Карл Вильгельмович встал.
– Давай, что ли, яичницу пожарим с колбасой. Не голодными же ложиться. – Он подтолкнул Варьку к холодильнику. – Утро вечера мудренее. Я поговорю.
Елена сидела у импровизированного окна. Вообще-то окна не было. Просто стальная панель на стене, принимавшая образ стекла с переплетом. Можно было выбрать пейзаж: утро в Тоскане, залив Амальфи, домик в горах, море с замками на гребне горы, заснеженный парк, березовая роща в мае. Что кому нравится.
Обычно заключенные бывали непривередливы и останавливались на Рейхенбахском водопаде. Елена бросила щелкать пультом – заело, – и вместо успокаивающей картины в ее окне застыли половина Средиземного моря, половина среднерусской лыжни через сосновую просеку.
В камере было все для счастья! Придорожный мотель, только дверь заперта, и за стеной нет машины, чтобы сбежать далеко-далеко. Глаза бы эту чистоту не видели! Откармливают, как на убой. Первое, второе, третье – порции лукулловские. Чай, сдобы. Полдниками не обижают. На ночь дают кефир с печеньем, чтобы Бармалей не приснился. Требуют соблюдения тихого часа. Утром и вечером меряют температуру узникам. Зачем?
Сказала, что мало овощей и много макарон. Заменили в нужной пропорции. Редиски насыпали – кушай, девочка, только не худей! Неужели жандармы столько едят? Вот куда идут деньги налогоплательщиков!
Следственный изолятор в Немецкой слободе выглядел неприметным. Старинный дворец, вокруг липовый парк. Над землей возвышались два этажа: приемные, гостиные – полная реставрация. А вниз еще 12. Лифты, телепорты, вакуумные двери. Арестанта точно запечатывали. Джинн в бутылке! Только что сургучом пробку не заливали.
Варя пробралась сюда по специальному пропуску.
– Хотите сдать задолженность, мадемуазель Волкова? – Коренева предпочитала шутить.
– Я вот вам принесла… – Девушка начала выгружать из сумки апельсины, брусничный сок, конфеты.
– Здесь отлично кормят, – остановила ее профессор. – Ваш отец заботится о залетевших в его сеть птичках. Жаль, я вас не послушалась. Теперь вот пролеживаю бока.

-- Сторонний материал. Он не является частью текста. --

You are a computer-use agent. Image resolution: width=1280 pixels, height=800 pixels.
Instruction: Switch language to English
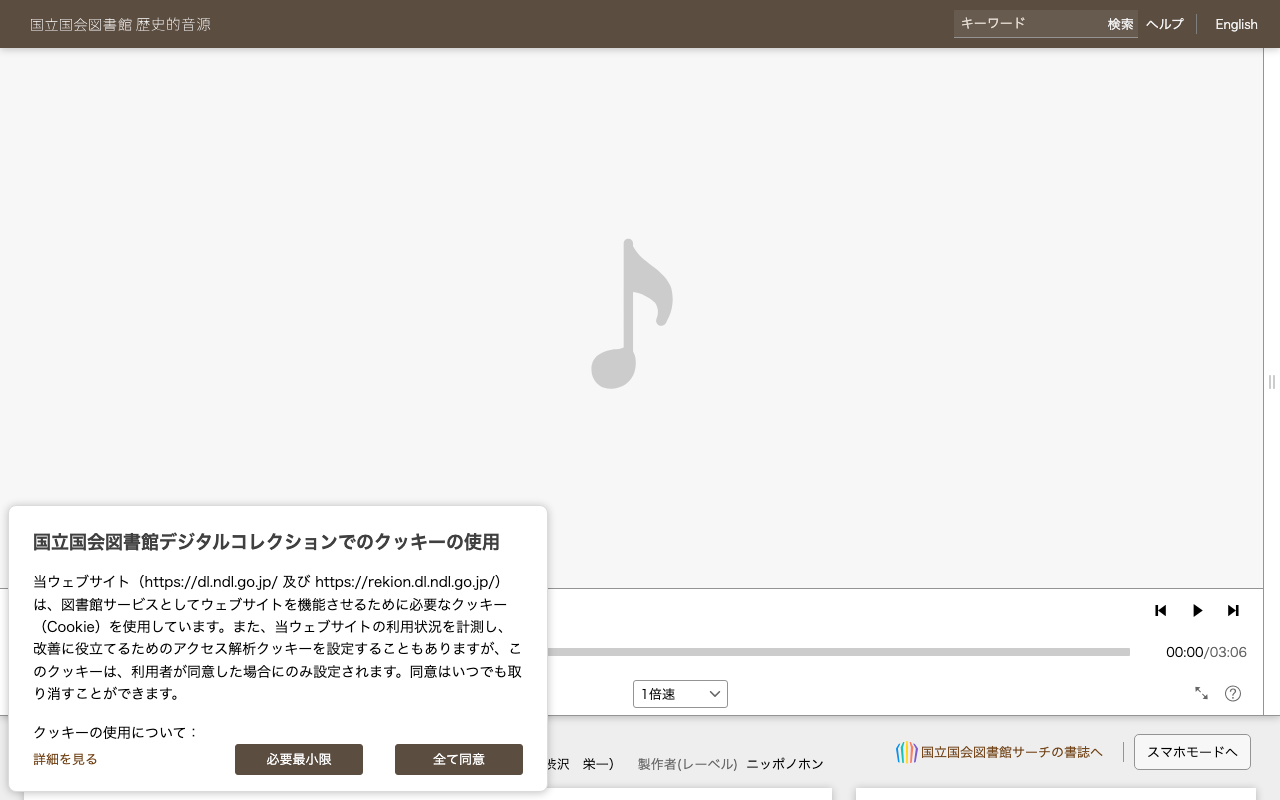pos(1236,24)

Волкову покоробило это отстраненное «вы». Ведь они давно были накоротке.
– Тут что-то не так. – Варя, не дожидаясь приглашения, села и взяла Кореневу за руку. – Ведь я знаю, что вы не виноваты.

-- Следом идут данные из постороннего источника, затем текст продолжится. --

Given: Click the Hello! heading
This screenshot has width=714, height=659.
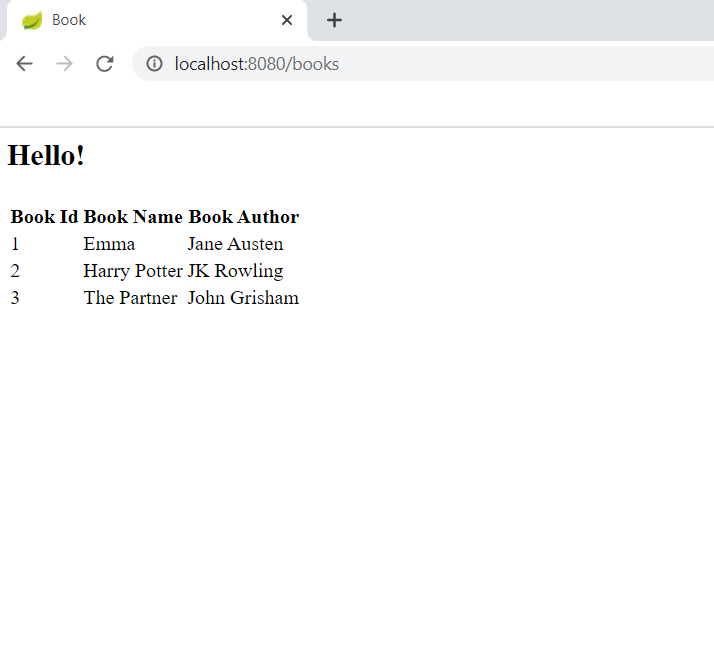Looking at the screenshot, I should tap(46, 156).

– Виновата – не виновата. Какая разница? – вздохнула Елена. – Был бы человек, статья найдется.
– Мой отец будет с вами говорить.
– Зачем? – ужаснулась Коренева. Она терпеть не могла неловких ситуаций. Когда-то Кройстдорф просил ее помощи, но не получил. Вернее, не знает, что получил.
– Знает, – покачала головой Варвара. – Я ему все рассказала. И вы расскажите. Мой папка, он очень добрый и всем помогает…

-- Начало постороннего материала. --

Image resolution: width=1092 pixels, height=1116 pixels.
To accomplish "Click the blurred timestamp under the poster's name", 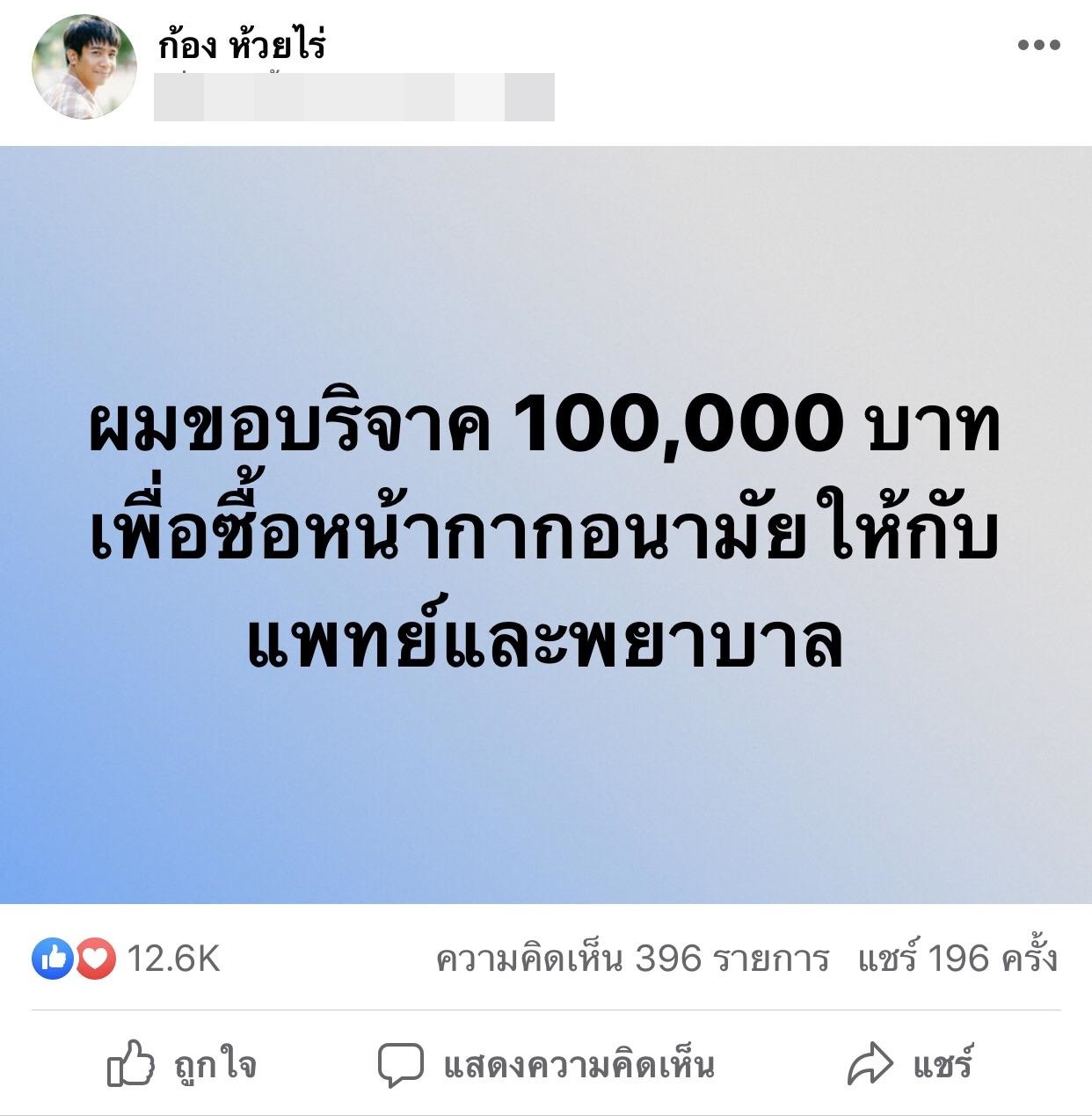I will coord(354,97).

– Если бы он всем помогал, – вяло возразила Елена, – то здесь не было бы двенадцати этажей.
– Да они почти все пустые. – Девушка не знала, как уговорить профессоршу. – Ведь вы о чем-то догадываетесь, что-то помните. Программа была вшита в файл с вашими фотографиями из Лондона.
– Даже если я скажу правду, – Елена помедлила, – кто поверит, что я не знала, какого монстра везу?
– А вы знали?
Коренева закусила губу.
– Мне показалось, что файл утяжелен дополнительной информацией. Но я не придала этому значения. Подумала, картинки «тяжелые», слишком качественные. – Она отвела глаза. – Я же рассеянная, все время думаю о другом.
– Скажите ему, – повторила Варька. – Не закрывайтесь. Он не ударит.
Проводив гостью до двери, Елена вернулась к окну. Хорошо быть 18-летней дурочкой и верить, что за тебя отвечает кто-то добрый и сильный. Кто-то, кто всегда на твоей стороне и в нужный момент спасет. Но когда тебе 34, ты уже знаешь, что должность поглощает лучшие намерения. А сейчас должность отца мадемуазель Волковой требует найти виноватого. И предъявить его общественности. Показать скальп. Иначе очень многие будут недовольны. Превратят желание разобраться, не рубить сплеча, в слабость. (Если такое желание вообще есть.) Бросятся и порвут.
Из чувства самосохранения Кройстдорф будет ее топить и подставлять. А потом объяснит дочери, что так надо для их общего выживания.
Если бы это было единственной причиной для грусти! Что ей до чужих людей? Из-за Кройстдорфов Елена, пожалуй, и не стала бы плакать. Но слова Варвары о том, к чему именно была подшита злополучная программа, всколыхнули в ее душе такую волну боли, что Коренева едва могла устоять на ногах.
Понимание медленно вкручивалось в ее голову. Казалось, она даже могла расслышать, как скрипит кость. А когда наконец вкрутилось… о! каким тяжелым вдруг стал череп. Лучше и не носить! Елена повалилась на кровать, прижалась виском к подушке и тихо разрыдалась.
Карл Вильгельмович пришел на следующий день. И только потому, что дал слово дочери. Визит вежливости. Не более. Все и так яснее некуда. Его слегка удивили слова надзирателя: де первые дни заключенная вела себя спокойно…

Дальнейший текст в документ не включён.